Text shown:
*****

Hint 4: On desiderata for (fuzzy) entropies: De Luca & Termini in Info & Control 1972 & 1974; Bruce Ebanks in J. of Mathematical Analysis and Apps 1983, do not miss his theorem 3.2 on p.32 which says that font() is the only measure of fuzziness which satisfies all 6 desiderata.

Hint 5: On ent(B|a) as H(B|a): Nelson Blachman, The amount of information that y gives about X; Tebbe & Dwyer, Uncertainty and the probability of error, both in IEEE-IT 1968; Robert Fano's 1963 book on Transmission of Information. Try to formulate new ent(a|B), e.g. H(a|B), cont(a|B), etc.

Hint 6: Check that the probability of misclassification is bound by
 1 -rel(B@A) <= cont(A|B) <= Min[ H(A|B)/2, 1 - 2^-H(A|B)] rel(B@A) >= 1 - cont(A|B) >= Max[1 - H(A|B)/2, 2^-H(A|B)]
see p.23/2.7a-e in the book by M. Mansuripur on Information Theory, 1987. Which other interpretations can you see in the above inequalities?

Hint 7: The asymmetry of LDI implying inf(B@A) =/ inf(A@B) is naturally desirable for prediction, forecasting, classification, identification and diagnostic tasks, and of course for measuring the cause-to-effect strength. The book by A. Renyi, A Diary on Information Theory, 1987, the 3rd lecture, discusses (a)symmetry and causality on pp.24-25+33, without offering a solution. Lets reopen the discussion with a simple proposal plus its criticism. The obvious need for asymmetrization of I(A;B) = I(B;A) may seem to be solved simply by the normalization, since H(X|Y) <= H(X), hence
asy(B@A) = 1 - H(A|B)/H(A) = (H(A) - H(A|B))/H(A) = I(A;B)/H(A)
asy(A@B) = 1 - H(B|A)/H(B) = (H(B) - H(B|A))/H(B) = I(A;B)/H(B)

*****

Tasks and exercises:
(a) In the hints on entropy and information measures, which lecture of A. Renyi's book discusses (a)symmetry and causality?
(b) Quote the hints on entropy and information measures, starting with "Hint 5: On ent(B|a)" and going on through "H(a|B), cont(a|B), etc.".
The listing after this passage comes from a separate source.

Information provided:
*****

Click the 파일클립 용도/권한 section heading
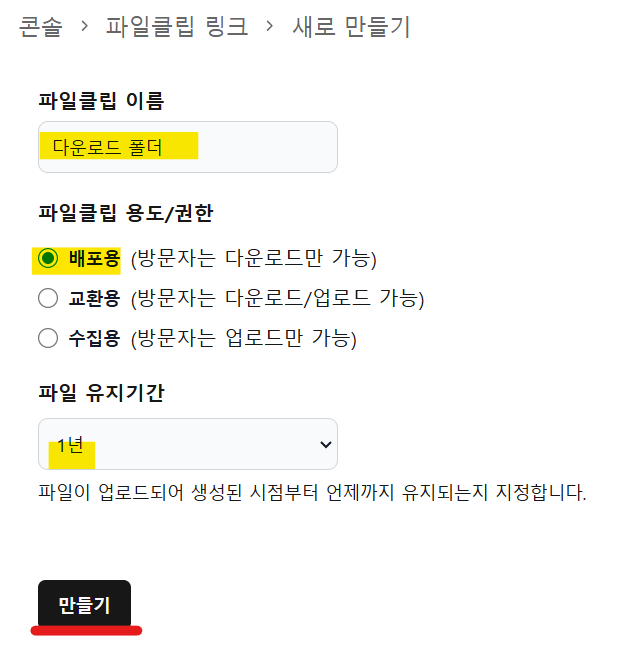The height and width of the screenshot is (655, 636). click(125, 212)
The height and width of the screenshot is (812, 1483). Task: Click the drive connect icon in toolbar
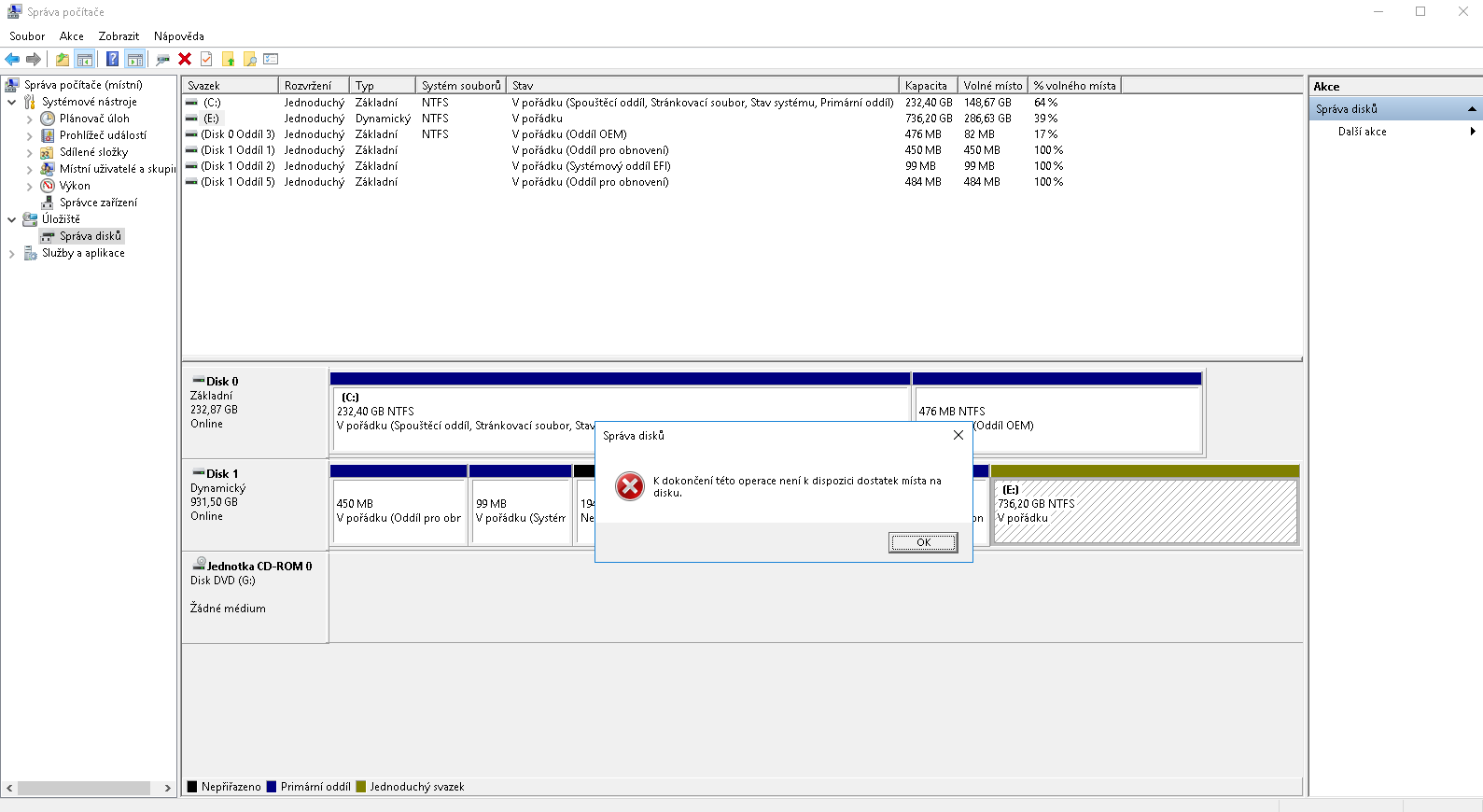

*****

Numbered responses:
(a) The 3rd lecture, on pp.24-25 and 33.

(b)
Hint 5: On ent(B|a) as H(B|a): Nelson Blachman, The amount of information that y gives about X; Tebbe & Dwyer, Uncertainty and the probability of error, both in IEEE-IT 1968; Robert Fano's 1963 book on Transmission of Information. Try to formulate new ent(a|B), e.g. H(a|B), cont(a|B), etc.